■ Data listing
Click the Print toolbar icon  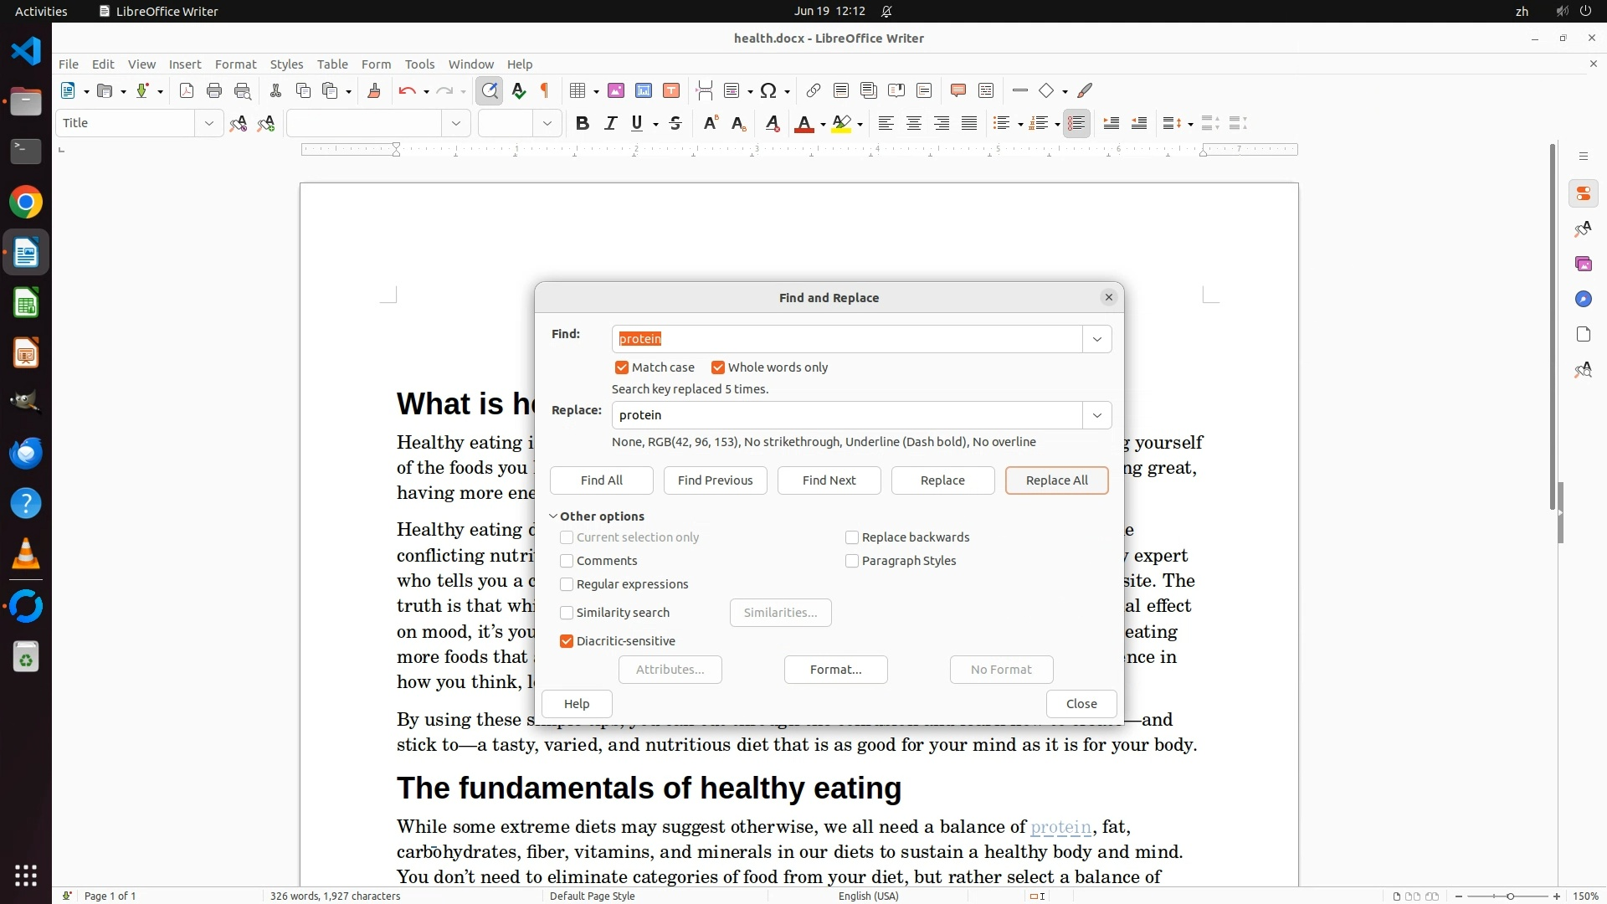point(214,91)
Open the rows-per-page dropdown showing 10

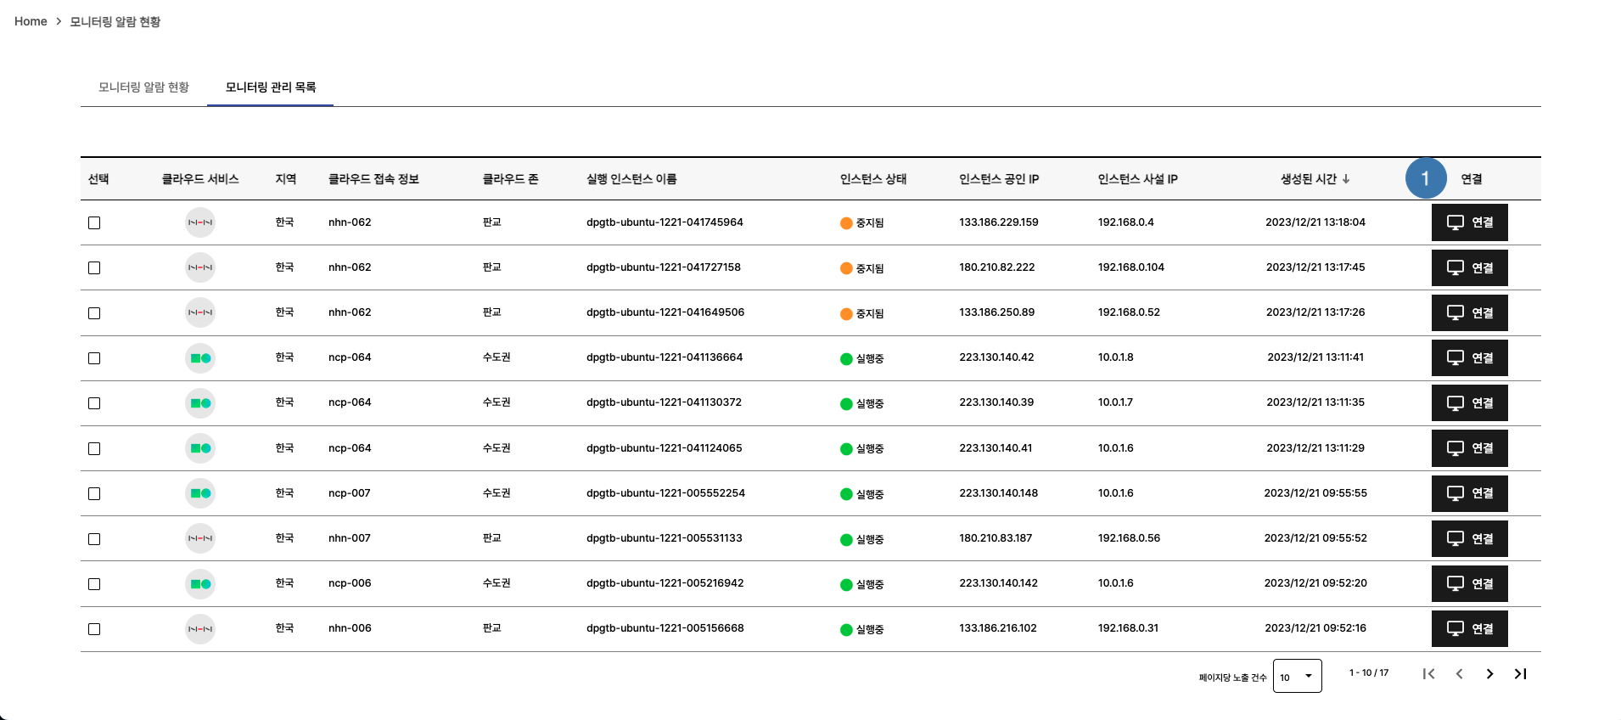(1297, 677)
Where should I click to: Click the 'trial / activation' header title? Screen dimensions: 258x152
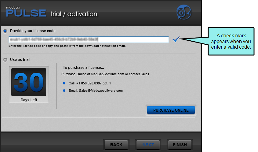click(x=74, y=14)
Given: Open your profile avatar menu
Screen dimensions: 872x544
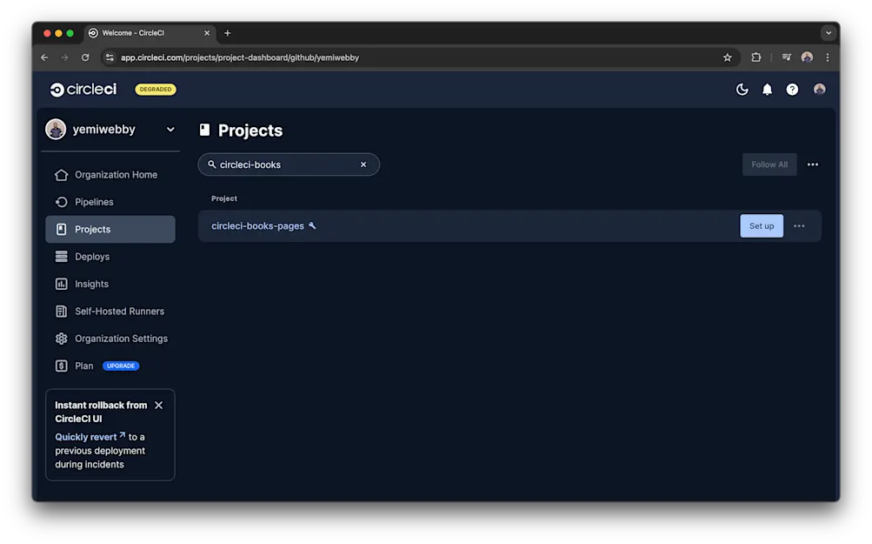Looking at the screenshot, I should (818, 89).
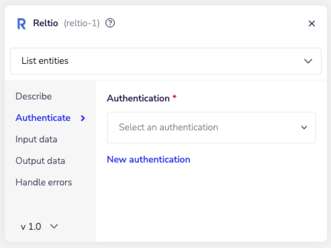
Task: Click the reltio-1 identifier text
Action: [x=81, y=23]
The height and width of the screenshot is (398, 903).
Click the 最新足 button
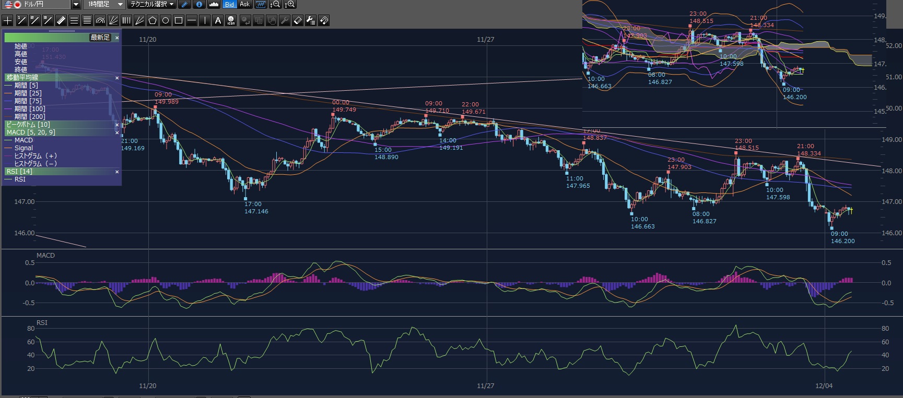point(100,38)
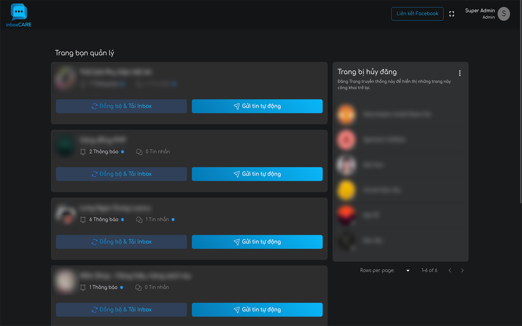Click the Liên kết Facebook button
The height and width of the screenshot is (326, 522).
tap(417, 14)

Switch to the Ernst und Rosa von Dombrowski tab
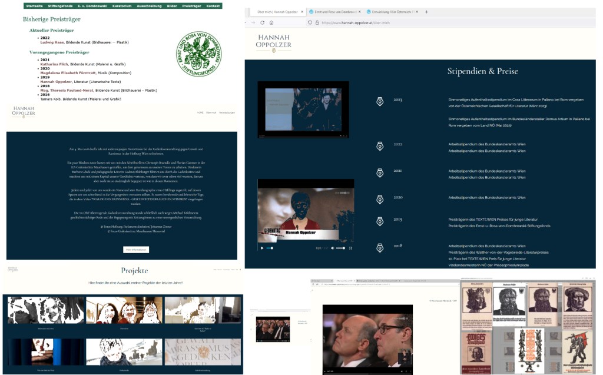[331, 12]
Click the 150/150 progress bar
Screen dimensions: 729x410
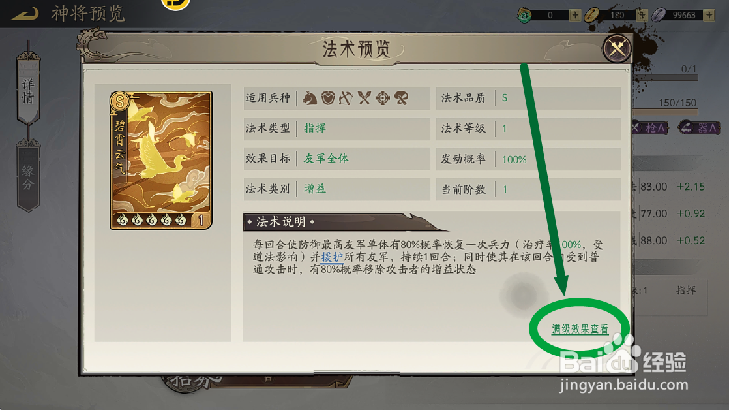pos(666,112)
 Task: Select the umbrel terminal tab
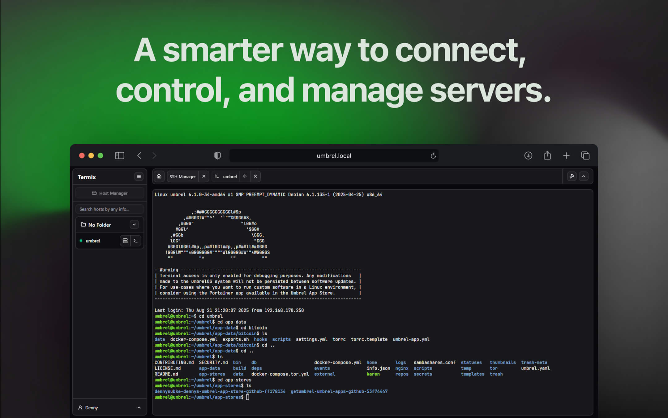coord(230,176)
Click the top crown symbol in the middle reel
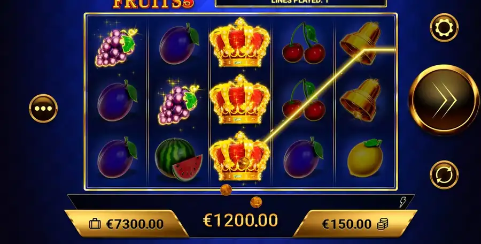The image size is (481, 244). (x=239, y=42)

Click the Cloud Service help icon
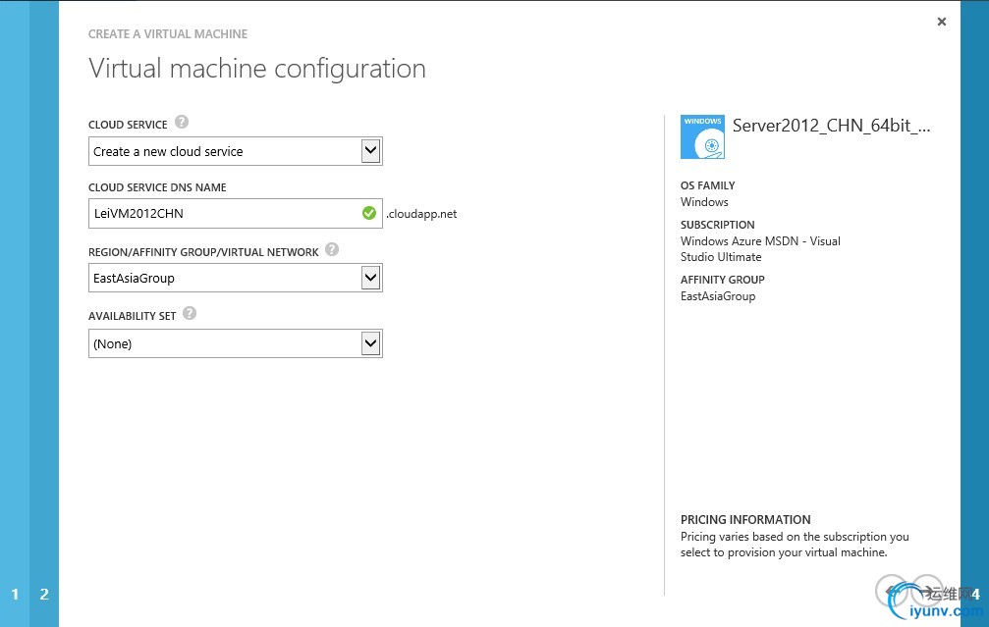point(182,123)
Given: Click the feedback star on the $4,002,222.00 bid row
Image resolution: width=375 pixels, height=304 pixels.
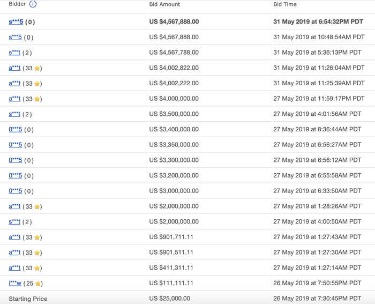Looking at the screenshot, I should (x=38, y=84).
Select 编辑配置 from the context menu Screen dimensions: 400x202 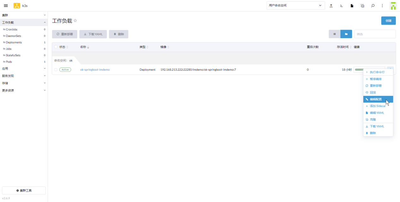click(x=376, y=99)
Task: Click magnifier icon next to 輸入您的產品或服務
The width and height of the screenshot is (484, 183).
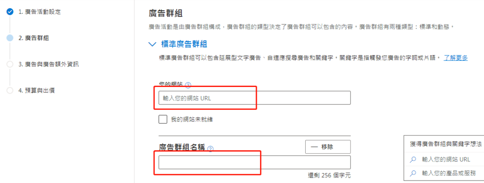Action: point(412,173)
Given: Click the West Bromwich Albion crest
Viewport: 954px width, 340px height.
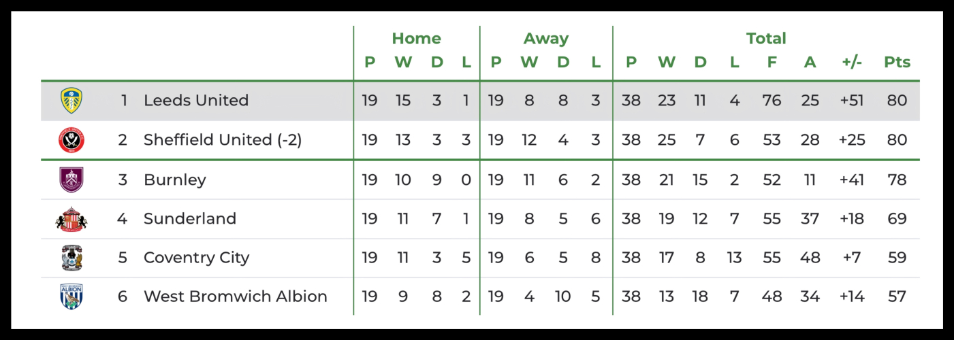Looking at the screenshot, I should (x=71, y=296).
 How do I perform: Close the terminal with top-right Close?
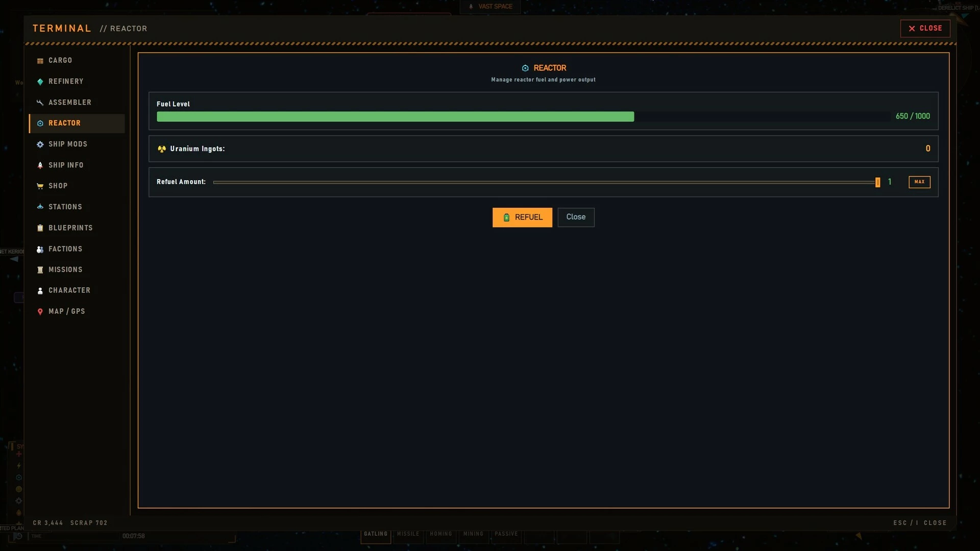pos(925,29)
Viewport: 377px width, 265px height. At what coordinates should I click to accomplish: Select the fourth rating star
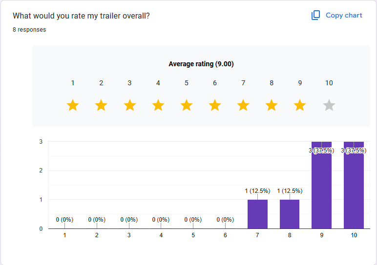click(158, 105)
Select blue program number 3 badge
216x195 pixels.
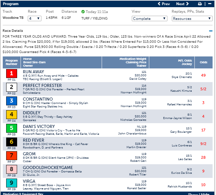[12, 101]
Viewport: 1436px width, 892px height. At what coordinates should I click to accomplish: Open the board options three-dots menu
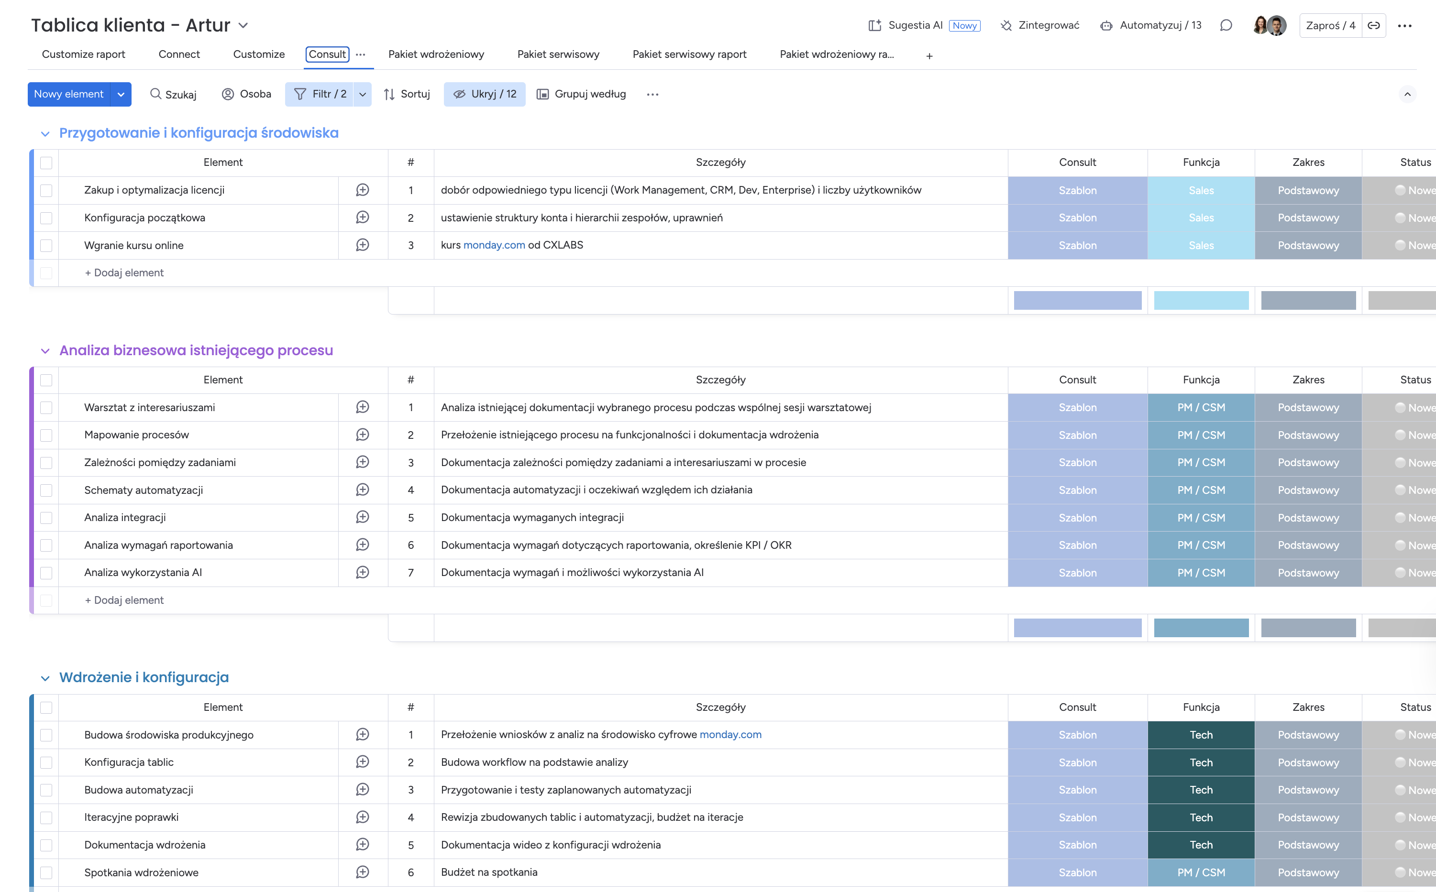(1405, 25)
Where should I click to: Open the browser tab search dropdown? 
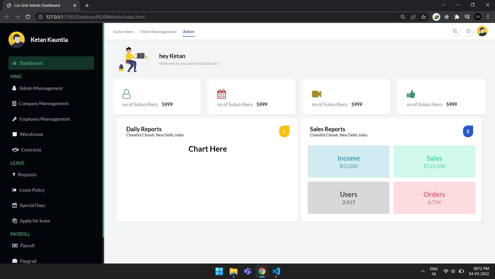tap(443, 5)
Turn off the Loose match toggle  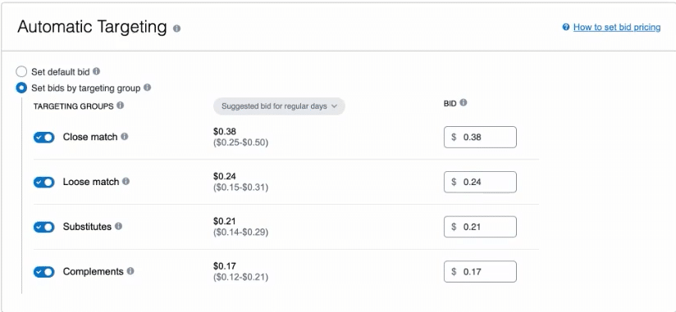(x=44, y=182)

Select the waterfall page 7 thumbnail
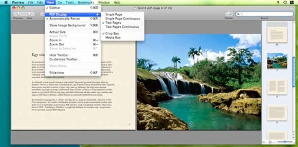pyautogui.click(x=277, y=61)
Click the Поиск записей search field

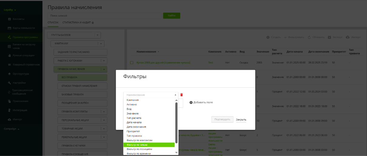[x=104, y=15]
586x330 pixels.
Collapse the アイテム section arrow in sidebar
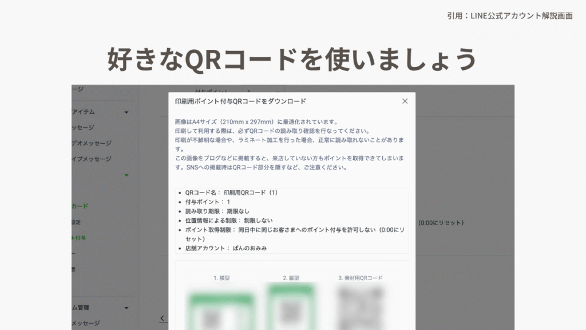126,112
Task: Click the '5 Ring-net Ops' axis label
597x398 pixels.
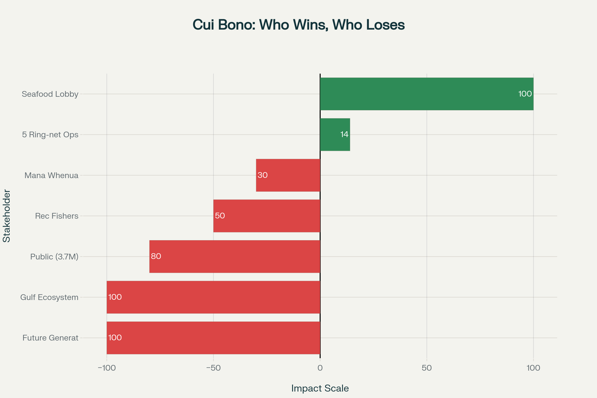Action: pyautogui.click(x=50, y=135)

■ Request
Extract the lines of the data above from the line with "Open the rows-per-page dropdown showing 10" through the line with "point(182,123)", both ends included. Could you reproduce them word for word, omitting the pictures?

■ Output for this task
Open the rows-per-page dropdown showing 10

(1297, 677)
Where should I click to: Click the 'trial / activation' header title? Screen dimensions: 258x152
click(x=74, y=14)
Given: Open your profile avatar menu
Screen dimensions: 872x544
Looking at the screenshot, I should (818, 89).
Task: Click the reltio-1 identifier text
Action: [x=81, y=23]
The height and width of the screenshot is (398, 903).
Click the 最新足 button
point(100,38)
Click the Liên kết Facebook button
The height and width of the screenshot is (326, 522).
tap(417, 14)

Switch to the Ernst und Rosa von Dombrowski tab
[331, 12]
Click the 150/150 progress bar
Screen dimensions: 729x410
pos(666,112)
 Task: Select the umbrel terminal tab
coord(230,176)
Click the top crown symbol in the middle reel
The image size is (481, 244). (x=239, y=42)

Click the Cloud Service help icon
point(182,123)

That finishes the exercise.